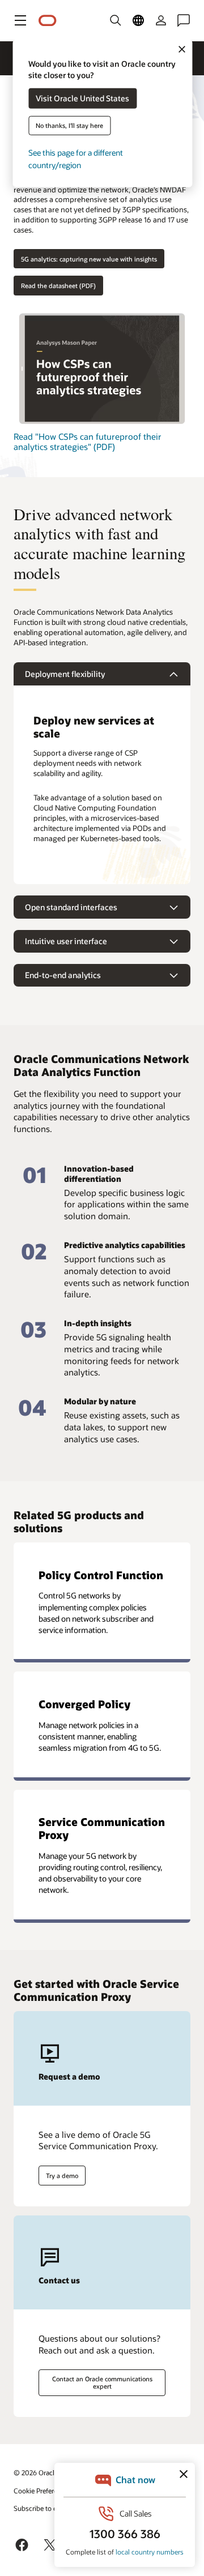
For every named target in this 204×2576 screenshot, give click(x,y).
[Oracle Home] (47, 20)
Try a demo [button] (62, 2175)
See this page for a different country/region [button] (75, 158)
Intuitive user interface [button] (66, 941)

○ ○ ○

Any pictures should be dropped; transcribe the rest of the records above exactly.

For every named target in this 204×2576 screenshot, give click(x,y).
[Oracle Home] (47, 20)
Try a demo [button] (62, 2175)
See this page for a different country/region [button] (75, 158)
Intuitive user interface [button] (66, 941)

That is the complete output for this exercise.